-- Problem details --
Transcribe the listing below only from the line with "You are a GUI" up to and including the line with "Task: Click green".

-- Recorded data --
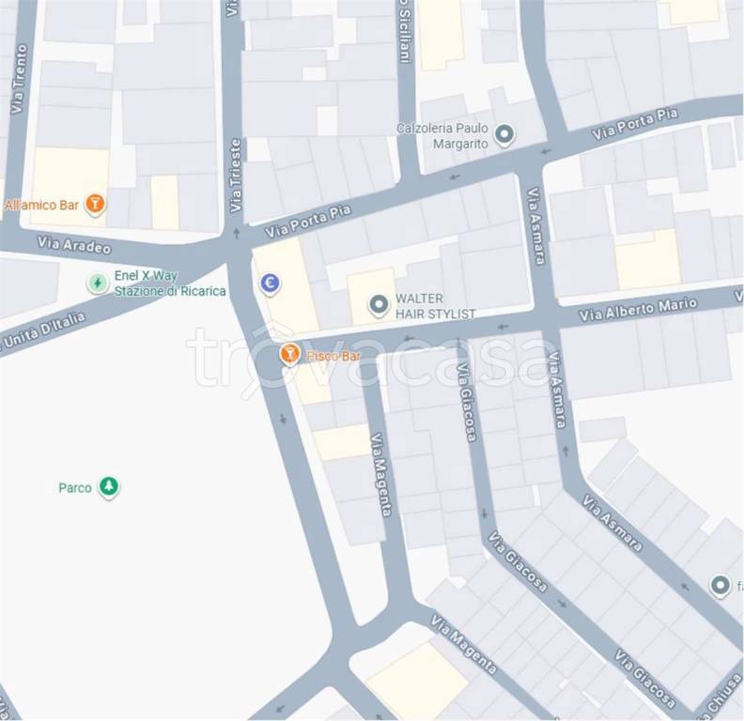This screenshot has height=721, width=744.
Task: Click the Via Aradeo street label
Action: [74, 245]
==
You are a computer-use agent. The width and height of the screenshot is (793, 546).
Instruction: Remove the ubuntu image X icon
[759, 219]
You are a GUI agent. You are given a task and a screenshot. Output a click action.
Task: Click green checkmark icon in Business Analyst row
...
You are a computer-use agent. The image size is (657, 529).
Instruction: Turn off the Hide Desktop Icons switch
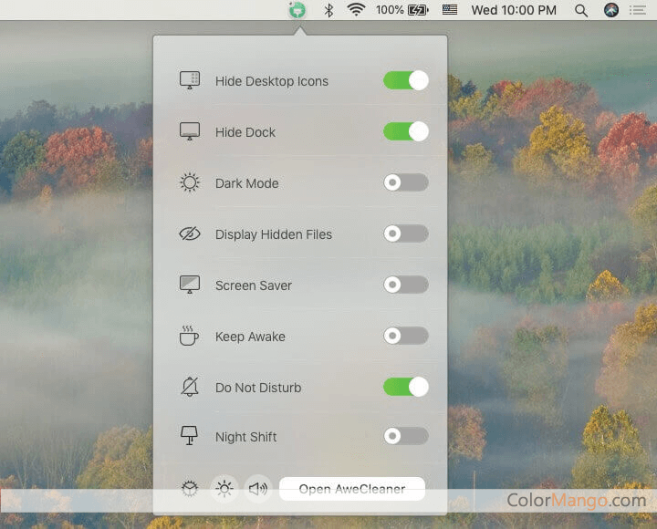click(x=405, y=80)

-- Answer --
You are a GUI agent. You are given a task and a screenshot. Output a click action.
Task: Click green checkmark icon in Business Analyst row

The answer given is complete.